» **Problem details**: From the first entry through the line containing "Image resolution: width=1600", change "muted bell" to "silent bell" and copy those lines again with nothing else altered.

(Word and element location data)
──────

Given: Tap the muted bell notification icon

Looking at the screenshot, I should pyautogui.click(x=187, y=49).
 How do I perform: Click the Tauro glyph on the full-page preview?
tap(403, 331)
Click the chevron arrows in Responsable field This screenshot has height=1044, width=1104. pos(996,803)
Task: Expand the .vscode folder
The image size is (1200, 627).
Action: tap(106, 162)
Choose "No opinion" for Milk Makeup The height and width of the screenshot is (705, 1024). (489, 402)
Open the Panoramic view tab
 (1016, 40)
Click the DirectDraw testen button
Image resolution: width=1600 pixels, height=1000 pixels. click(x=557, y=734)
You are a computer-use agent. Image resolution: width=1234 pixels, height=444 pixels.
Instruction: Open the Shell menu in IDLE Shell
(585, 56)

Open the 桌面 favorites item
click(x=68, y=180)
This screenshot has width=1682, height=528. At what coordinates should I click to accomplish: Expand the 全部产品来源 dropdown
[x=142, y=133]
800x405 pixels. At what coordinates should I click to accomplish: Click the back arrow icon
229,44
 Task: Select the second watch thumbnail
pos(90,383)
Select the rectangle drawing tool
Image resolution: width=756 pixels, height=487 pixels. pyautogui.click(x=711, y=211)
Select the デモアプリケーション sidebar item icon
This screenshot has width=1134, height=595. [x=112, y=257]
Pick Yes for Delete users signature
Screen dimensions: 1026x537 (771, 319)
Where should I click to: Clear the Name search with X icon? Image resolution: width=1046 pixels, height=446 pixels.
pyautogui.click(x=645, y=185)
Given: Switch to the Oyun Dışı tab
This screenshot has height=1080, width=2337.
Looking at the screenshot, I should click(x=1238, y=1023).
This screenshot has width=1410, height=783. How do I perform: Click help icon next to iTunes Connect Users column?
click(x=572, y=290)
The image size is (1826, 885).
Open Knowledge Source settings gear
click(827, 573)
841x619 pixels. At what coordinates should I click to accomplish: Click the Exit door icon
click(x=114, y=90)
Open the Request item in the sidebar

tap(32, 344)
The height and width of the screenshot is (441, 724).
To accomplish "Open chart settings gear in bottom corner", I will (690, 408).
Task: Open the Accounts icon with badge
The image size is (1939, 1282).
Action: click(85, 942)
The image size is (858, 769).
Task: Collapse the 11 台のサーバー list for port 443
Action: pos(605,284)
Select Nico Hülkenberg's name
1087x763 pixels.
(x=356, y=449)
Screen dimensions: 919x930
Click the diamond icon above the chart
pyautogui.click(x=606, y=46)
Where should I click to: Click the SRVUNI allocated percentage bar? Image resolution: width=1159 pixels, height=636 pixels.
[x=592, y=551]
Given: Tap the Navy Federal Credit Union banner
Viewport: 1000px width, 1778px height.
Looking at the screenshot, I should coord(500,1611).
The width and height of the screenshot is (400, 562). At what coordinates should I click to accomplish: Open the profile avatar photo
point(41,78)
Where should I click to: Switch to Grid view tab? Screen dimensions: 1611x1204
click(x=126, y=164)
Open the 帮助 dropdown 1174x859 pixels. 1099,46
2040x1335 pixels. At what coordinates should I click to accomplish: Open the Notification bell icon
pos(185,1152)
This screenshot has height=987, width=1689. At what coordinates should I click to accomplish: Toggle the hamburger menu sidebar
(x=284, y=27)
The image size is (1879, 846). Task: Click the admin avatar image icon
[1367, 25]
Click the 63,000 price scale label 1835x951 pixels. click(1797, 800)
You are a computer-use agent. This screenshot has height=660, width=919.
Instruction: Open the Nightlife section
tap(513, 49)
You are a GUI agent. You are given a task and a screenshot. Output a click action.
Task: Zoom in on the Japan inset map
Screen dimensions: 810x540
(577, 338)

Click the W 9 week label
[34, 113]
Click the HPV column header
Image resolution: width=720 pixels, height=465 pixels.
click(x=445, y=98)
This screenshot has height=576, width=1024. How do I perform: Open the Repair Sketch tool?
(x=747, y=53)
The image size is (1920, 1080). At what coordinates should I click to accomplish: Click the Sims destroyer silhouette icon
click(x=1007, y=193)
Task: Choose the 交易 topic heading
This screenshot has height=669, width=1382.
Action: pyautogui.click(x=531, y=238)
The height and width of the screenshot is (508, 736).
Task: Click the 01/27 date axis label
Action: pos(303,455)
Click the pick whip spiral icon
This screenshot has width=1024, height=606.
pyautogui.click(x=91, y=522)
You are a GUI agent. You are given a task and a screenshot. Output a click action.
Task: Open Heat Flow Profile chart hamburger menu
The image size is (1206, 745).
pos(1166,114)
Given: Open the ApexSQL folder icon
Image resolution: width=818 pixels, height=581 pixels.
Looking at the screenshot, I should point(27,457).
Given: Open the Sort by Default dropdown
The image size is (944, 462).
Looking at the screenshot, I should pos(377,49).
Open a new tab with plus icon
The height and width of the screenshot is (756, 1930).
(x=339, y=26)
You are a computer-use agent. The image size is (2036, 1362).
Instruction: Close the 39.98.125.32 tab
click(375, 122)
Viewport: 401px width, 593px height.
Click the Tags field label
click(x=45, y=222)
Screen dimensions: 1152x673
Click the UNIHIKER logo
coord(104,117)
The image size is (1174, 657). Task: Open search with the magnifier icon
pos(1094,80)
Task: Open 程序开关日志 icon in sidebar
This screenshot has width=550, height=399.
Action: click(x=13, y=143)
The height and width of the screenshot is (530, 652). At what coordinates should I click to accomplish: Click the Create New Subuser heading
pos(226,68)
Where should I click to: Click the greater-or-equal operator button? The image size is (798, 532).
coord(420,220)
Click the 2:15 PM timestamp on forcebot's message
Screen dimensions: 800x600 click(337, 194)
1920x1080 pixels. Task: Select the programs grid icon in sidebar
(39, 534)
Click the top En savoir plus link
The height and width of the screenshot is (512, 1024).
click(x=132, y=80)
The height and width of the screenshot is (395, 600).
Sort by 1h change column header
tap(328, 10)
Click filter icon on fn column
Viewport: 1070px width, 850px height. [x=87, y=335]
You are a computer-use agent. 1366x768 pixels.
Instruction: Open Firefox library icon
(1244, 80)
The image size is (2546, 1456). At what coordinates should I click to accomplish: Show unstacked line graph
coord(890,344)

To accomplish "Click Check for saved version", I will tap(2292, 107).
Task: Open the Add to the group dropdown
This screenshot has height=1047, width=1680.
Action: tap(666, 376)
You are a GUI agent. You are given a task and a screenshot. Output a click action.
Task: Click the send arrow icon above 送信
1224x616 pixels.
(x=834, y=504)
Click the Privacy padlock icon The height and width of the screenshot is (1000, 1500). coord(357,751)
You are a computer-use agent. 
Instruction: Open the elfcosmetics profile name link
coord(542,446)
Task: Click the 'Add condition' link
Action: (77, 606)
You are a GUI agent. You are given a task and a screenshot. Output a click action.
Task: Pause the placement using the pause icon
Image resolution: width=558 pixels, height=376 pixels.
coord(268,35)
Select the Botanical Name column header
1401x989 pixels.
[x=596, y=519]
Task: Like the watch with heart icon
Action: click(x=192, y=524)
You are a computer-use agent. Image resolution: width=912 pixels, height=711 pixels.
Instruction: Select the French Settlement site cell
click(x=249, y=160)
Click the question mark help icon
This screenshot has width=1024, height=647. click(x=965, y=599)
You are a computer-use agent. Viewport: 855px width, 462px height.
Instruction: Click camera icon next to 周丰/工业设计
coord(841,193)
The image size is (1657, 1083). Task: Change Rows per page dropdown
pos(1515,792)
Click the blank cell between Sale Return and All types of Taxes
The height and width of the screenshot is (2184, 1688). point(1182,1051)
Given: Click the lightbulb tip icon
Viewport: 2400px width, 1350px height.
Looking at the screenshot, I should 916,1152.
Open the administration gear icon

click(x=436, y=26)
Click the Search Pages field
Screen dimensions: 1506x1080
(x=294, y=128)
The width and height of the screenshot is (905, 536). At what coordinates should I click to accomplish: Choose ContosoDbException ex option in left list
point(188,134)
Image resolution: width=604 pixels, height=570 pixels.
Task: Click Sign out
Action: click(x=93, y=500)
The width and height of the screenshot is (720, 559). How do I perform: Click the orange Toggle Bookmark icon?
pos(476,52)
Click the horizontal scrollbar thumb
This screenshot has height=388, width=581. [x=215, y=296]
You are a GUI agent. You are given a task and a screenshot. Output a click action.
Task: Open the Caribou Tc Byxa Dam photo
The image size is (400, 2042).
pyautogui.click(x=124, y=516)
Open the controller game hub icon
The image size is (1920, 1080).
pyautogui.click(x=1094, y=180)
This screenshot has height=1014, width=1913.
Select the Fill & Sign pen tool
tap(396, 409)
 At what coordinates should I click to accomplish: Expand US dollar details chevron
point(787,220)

──────

» **Task result**:
Given: Tap the silent bell notification icon

Looking at the screenshot, I should pyautogui.click(x=187, y=49).
 How do I perform: Click the Tauro glyph on the full-page preview?
tap(403, 331)
Click the chevron arrows in Responsable field This screenshot has height=1044, width=1104. pos(996,803)
Task: Expand the .vscode folder
The image size is (1200, 627).
Action: tap(106, 162)
Choose "No opinion" for Milk Makeup The height and width of the screenshot is (705, 1024). (489, 402)
Open the Panoramic view tab
 (1016, 40)
Click the DirectDraw testen button
Image resolution: width=1600 pixels, height=1000 pixels. click(x=557, y=734)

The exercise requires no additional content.